И набережных мир, ряд фонарей бессонных, Парк острых веретен, идущих вдоль реки…

К Верийскому саду прошли, перепрыгивая через лужи, четверо вооруженных солдат и скрылись в темноте.

Корнелий поднялся по Верийскому подъему. Выйдя на Коргановскую улицу, остановился и посмотрел сверху на окутанный мраком город.

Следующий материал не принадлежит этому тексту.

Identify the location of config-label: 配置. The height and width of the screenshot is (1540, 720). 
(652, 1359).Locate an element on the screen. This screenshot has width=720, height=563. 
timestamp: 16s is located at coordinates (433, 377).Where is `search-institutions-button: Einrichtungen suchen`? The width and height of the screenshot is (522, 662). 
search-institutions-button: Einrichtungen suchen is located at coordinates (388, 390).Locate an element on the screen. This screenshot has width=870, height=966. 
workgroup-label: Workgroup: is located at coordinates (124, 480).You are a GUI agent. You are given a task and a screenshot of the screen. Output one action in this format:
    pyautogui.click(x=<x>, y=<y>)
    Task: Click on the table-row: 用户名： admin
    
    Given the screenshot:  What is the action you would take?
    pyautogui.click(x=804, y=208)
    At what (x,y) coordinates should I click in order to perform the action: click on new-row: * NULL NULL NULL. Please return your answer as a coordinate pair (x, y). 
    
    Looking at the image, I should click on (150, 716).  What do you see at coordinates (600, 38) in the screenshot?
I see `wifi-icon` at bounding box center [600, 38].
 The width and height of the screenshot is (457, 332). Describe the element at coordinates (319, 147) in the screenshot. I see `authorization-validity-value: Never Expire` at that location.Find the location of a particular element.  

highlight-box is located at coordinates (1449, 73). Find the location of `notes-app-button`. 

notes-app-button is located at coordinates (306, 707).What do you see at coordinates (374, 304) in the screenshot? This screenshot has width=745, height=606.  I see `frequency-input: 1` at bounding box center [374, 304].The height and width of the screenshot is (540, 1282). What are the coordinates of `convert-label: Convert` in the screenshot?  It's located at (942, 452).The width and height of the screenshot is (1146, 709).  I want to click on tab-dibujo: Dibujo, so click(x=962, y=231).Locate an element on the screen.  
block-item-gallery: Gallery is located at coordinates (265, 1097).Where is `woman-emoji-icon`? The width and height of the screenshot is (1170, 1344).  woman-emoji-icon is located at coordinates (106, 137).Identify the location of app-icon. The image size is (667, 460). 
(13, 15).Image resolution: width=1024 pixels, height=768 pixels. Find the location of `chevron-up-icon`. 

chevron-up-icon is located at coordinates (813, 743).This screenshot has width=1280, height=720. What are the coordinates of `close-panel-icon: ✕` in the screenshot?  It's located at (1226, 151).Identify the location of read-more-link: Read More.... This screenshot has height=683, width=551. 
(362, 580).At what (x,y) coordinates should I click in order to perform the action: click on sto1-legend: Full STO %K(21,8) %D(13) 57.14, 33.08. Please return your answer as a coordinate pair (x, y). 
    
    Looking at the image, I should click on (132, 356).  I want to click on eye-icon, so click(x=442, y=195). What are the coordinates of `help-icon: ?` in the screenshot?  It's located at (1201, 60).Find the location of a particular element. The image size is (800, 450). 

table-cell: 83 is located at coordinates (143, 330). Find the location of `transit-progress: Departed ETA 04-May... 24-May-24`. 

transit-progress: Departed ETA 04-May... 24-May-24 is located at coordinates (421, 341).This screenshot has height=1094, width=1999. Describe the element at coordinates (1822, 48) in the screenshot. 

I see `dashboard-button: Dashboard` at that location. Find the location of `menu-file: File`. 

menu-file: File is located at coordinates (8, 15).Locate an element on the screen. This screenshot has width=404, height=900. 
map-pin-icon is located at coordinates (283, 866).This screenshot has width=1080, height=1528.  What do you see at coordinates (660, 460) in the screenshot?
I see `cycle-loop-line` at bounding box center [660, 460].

«Какая тишина!» — подумал он.

Но тишина была обманчивой, недолгой.

Где-то за рекой прогремели выстрелы. Им ответили другие. Раздался отчаянный лай собак. Потом сразу все стихло, но через несколько минут началась стрельба совсем близко, — должно быть, на Судебной… Длинная очередь, вытянувшаяся уже с вечера у хлебной лавки, разбежалась. Прошел патруль и тоже, подняв винтовки вверх, открыл стрельбу. Стреляли и грабители, хозяйничавшие в городе, и жители, защищавшиеся от них, а больше всех подбадривавшая себя ночная охрана.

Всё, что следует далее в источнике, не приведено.